She smiled at me, full, open and without guile and stretched out both arms, reaching for me. I hesitated for a second, then let Simone hand her over to me. Ella cuddled on tight, burying her face into the collar of my shirt, her hair tickling the underside of my chin. I held her very close, breathing in the soft smells of the baby shampoo Simone used to bathe her, and strawberries. For some unaccountable reason, I felt my eyes dampen and I determinedly put it down to the rawness of the wind. But right at that moment I would have killed or died for her, without a second thought.
And that’s when it really hit me. If Lucas and Rosalind
I looked back through the doors to where Rosalind was still watching us. For a second I allowed everything that was running through my mind to channel into that one hard stare. After only a moment, she turned away. I felt the rage lose its color until it was dirty gray like the snow, and just as cold.
If this was no more than a cruel hoax, how would Simone even begin to explain it to her daughter?
My mind snapped back to the target I’d just fired at on Lucas’s range. The last four shots. Two in the heart. Two in the head. And if anybody threatened my principals, I knew I had the guts to shoot like that for real. I’d already proved it.
For the next two days, everything was calm. Rosalind and Lucas were perfect hosts. They played the role of doting grandparents with aplomb and spoiled Ella rotten. Felix Vaughan was notable by his absence. No more information arrived about Lucas from Sean-good or bad. Knowing there was nothing further I could do until the DNA test results came back, I’d just have to stay close to Simone and Ella, and wait for the first sign of trouble.
It came at four in the morning, when no doubt they expected that everyone would be asleep and at a low physical ebb. It was the textbook time for a grab raid. Ask any policeman-state or secret-and he’ll tell you the same thing.
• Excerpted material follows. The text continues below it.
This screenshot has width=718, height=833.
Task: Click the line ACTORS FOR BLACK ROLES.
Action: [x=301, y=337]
Unfortunately for them, I hadn’t been in the U.S. long enough for my body clock to fully reset to local time. Four A.M. in North Conway was nine A.M. at home. I’d been awake for an hour and a half by then and figured I’d slept late as it was. I’d got up, silently, in the dark, pulled on my sweatpants and a T-shirt, and quietly eased through some stretching exercises and a few isometrics.
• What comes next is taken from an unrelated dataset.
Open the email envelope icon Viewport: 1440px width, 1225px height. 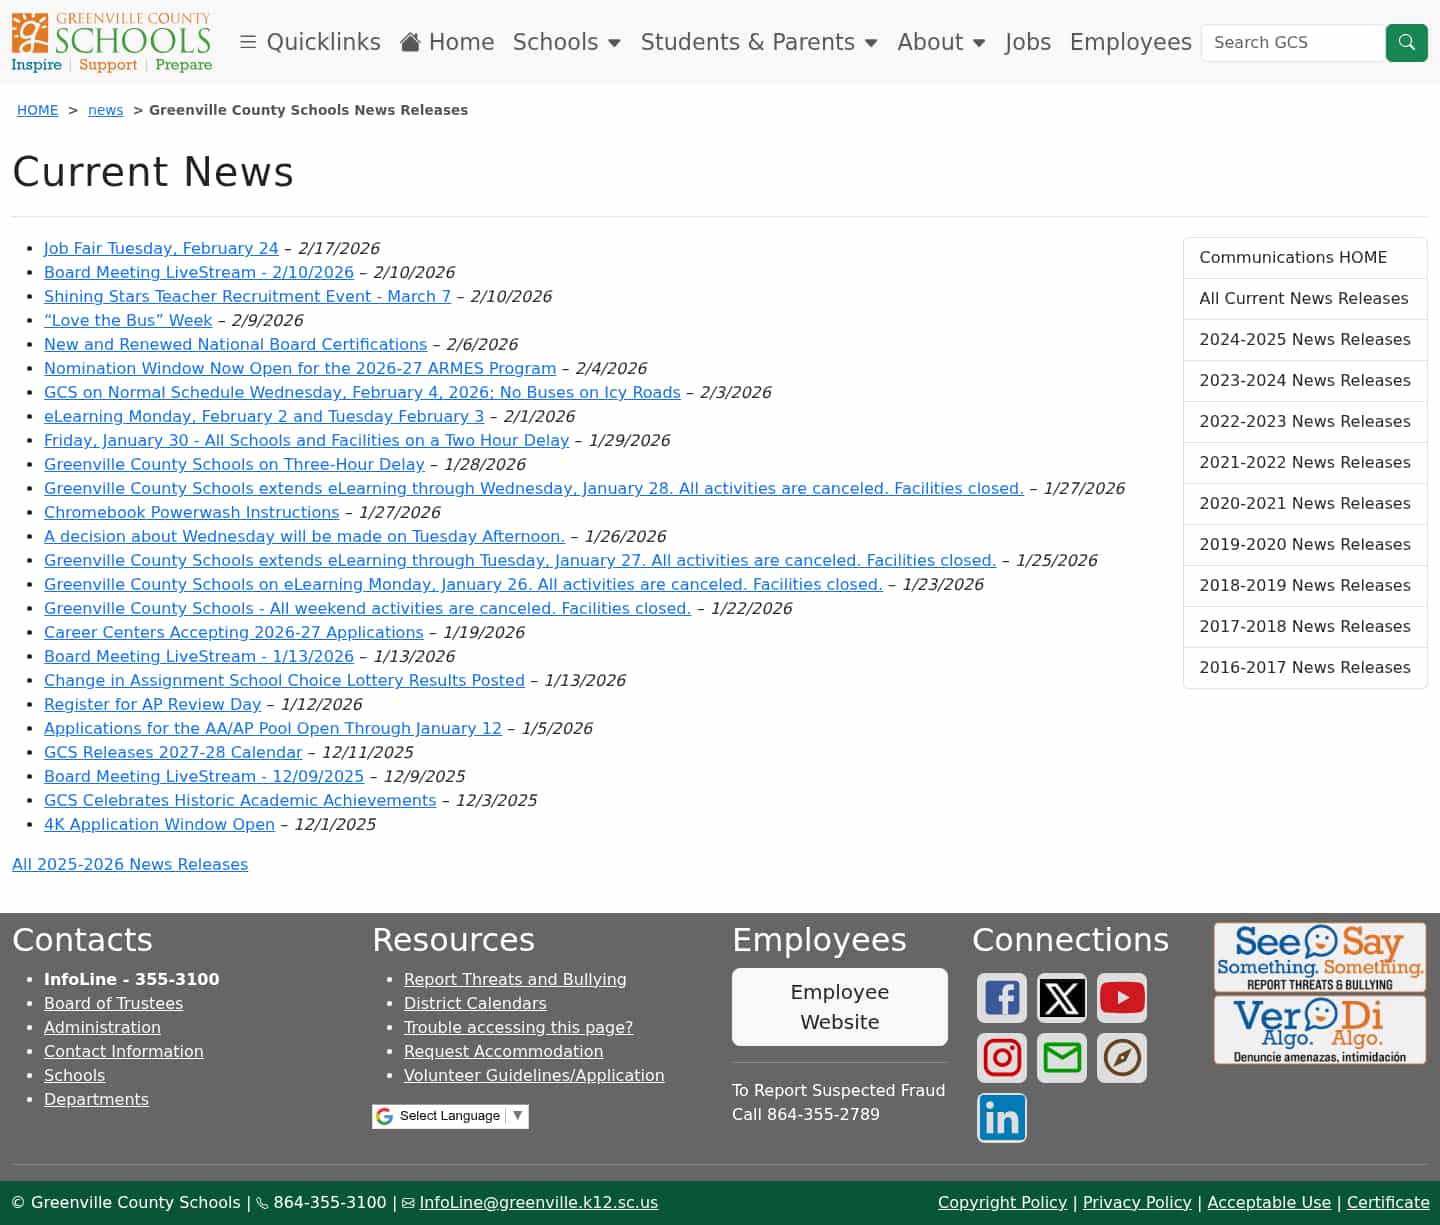pos(1061,1057)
I normally ran when I was at home, and if I wasn’t on a job I spent four mornings a week in the gym, usually with Sean pushing me through a tougher workout than I would manage if I’d been doing it alone. The days I’d spent with Simone and Ella hadn’t allowed for more than some hurried callisthenics first thing each morning, just to stop me seizing up.
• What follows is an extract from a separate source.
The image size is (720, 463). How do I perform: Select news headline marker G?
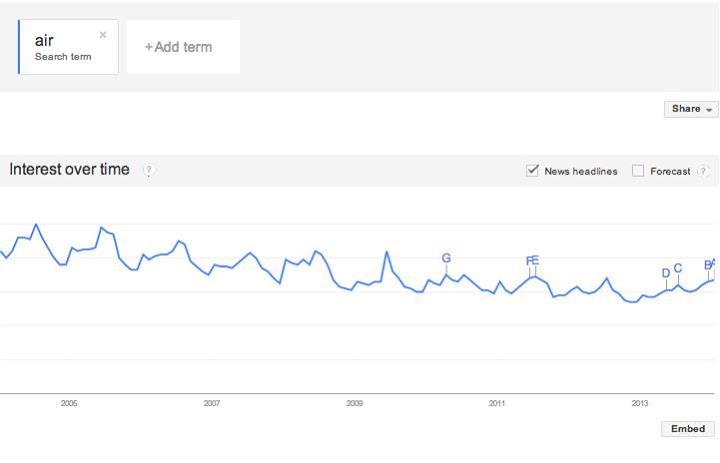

I didn’t need a light on to see what I was doing, so I worked in the dark, and I found myself thinking about Simone. And about Ella.
I’d always accepted that part of the job description of close protection was that I might have to lay down my life for my principal, and I’d been willing to do that. Not eager, perhaps, but willing, nevertheless.
The proof of that willingness was tucked away in a fold of cloth at the bottom of my bag. Two stopped 9mm rounds I’d deliberately put myself in the path of. I carried them as a kind of talisman. The only difference was, the person I’d been protecting then had been Sean. At the time, I would have died for him. And now, I realized I felt the same way about Ella.
Sean had warned me against making decisions based on emotion. But now I didn’t have a choice. Did that make me better at my job, or worse?
I was just finishing up the last of my hamstring stretches when I heard the noise from downstairs.
It was only a tiny ripple of sound, the scrape of a chair leg on the wooden floor, perhaps, quickly stilled. Not enough to have woken me if I hadn’t already been alert. I froze with my chin an inch from touching my left knee and straightened up very slowly, trying not to let my clothing rustle. The waning moon was still high and bright above the trees outside the bedroom window, but I squeezed my eyes tight shut as though that would divert auxiliary power to my hearing instead. Then I stood absolutely still for five seconds. Ten.
Nothing.
I shifted over to the bed, moving as softly as I could, and groped for the pair of trainers I’d left alongside it. I knew it was wasting time to put them on, but if I was going to have to do a full intruder search that meant going outside and it was around eleven degrees below freezing out there.